Displaying items by tag: new perspective
How Losing Everything Helped Me Gain Much More
“Life begins on the other side of despair.” ~ Jean-Paul Sartre
When what appeared to be my forever life crumbled before my eyes a few years ago, I couldn’t see a way out of my despair and pain. All the memories, conversations, trips, and Netflix binges vanished along with my husband’s love, my house, and my happiness. I couldn't imagine a life without my husband. I had formed habits and routines around the life that he and I had created. I had been in a comfort bubble with no desire to leave.
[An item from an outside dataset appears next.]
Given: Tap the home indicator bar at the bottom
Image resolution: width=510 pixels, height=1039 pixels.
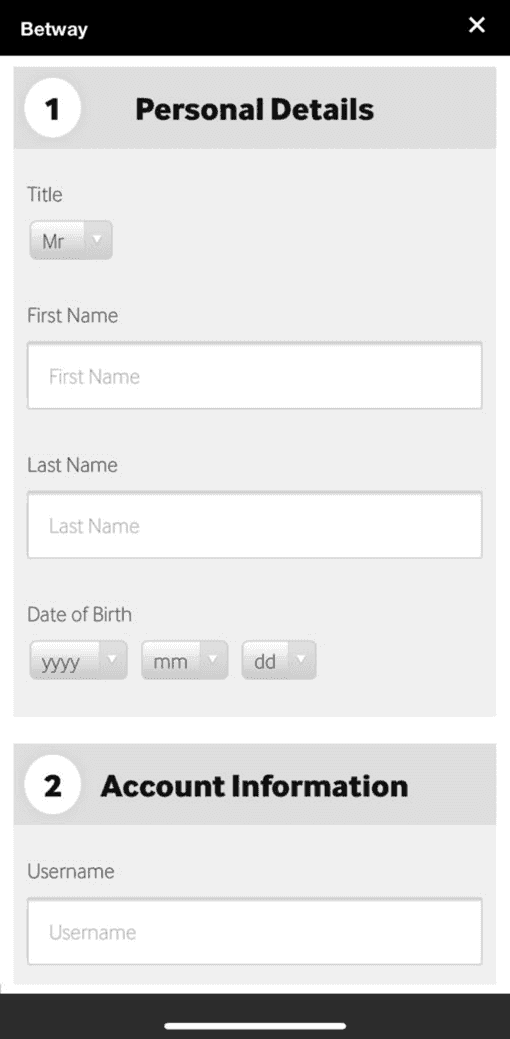Looking at the screenshot, I should pyautogui.click(x=255, y=1026).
The Life You Planned Vs the Life that Is Waiting for You
“You must give up the life you planed in order to have the life that is waiting for you.” Joseph Campbell
When I got married, I thought my life was going to be predictable. My husband and I had our own hobbies, habits, routines, and traditions that we introduced to each other and we were starting our own together. I enjoyed cooking and baking new healthy food from the YouTube channels I watched, I did Yoga, and I worked out probably way too much. My husband played Magic the Gathering online and in person, went fishing, played other video games, and was part of the Men’s rugby league in our city. We were both teachers and had the same days and summers off. Every few years we would go to the Florida Keys to fish, snorkel, and kayak. We visited our family in the summer and at Christmas. His parents would come to spend Thanksgiving with us. I couldn’t imagine, nor did I want to imagine, anything other than that. It was familiar, comfortable, and safe.
One Night, New Perspective
One night, I had an anxiety attack. I was in my apartment, with just my cat, Jinx. I had just indulged in one too many glasses of wine and a depressing amount of ice cream, trying to stuff down my sadness and quell my racing mind. I thought of reaching out to someone, a friend or my sister, but it was too late. I was inconsolable. I wailed and cried, and I couldn’t breathe through my nose. My shallow breaths caused me to panic even more. I heaved and wailed with my arms wrapped around my shaking shoulders, and tears stained the floor and soaked two dozen tissues. I couldn’t save myself from drowning in my own tears.
I kept chanting over and over, “Please come back to me, please come back. I promise to love you better. I promise I’ll love you right. Please just come back to me.” At that moment, there was nothing else in the world I wanted more than my husband to be in my arms.
After a few minutes of this, I had a sudden and uncontrollable urge to look at his picture. I hadn’t wanted to go back there since the day he asked for the divorce. It was too painful to see what we used to be. But for some reason, I wanted to see him on this night. I rummaged through my closet until I found what I was looking for: a mound of pictures of us in a Walmart photo envelope His was the first face I saw when I opened the pack. They were mostly on our wedding day, and again, I crumpled into tears, clutching the pictures close to my heart, promising I would love him better if he would come back to me.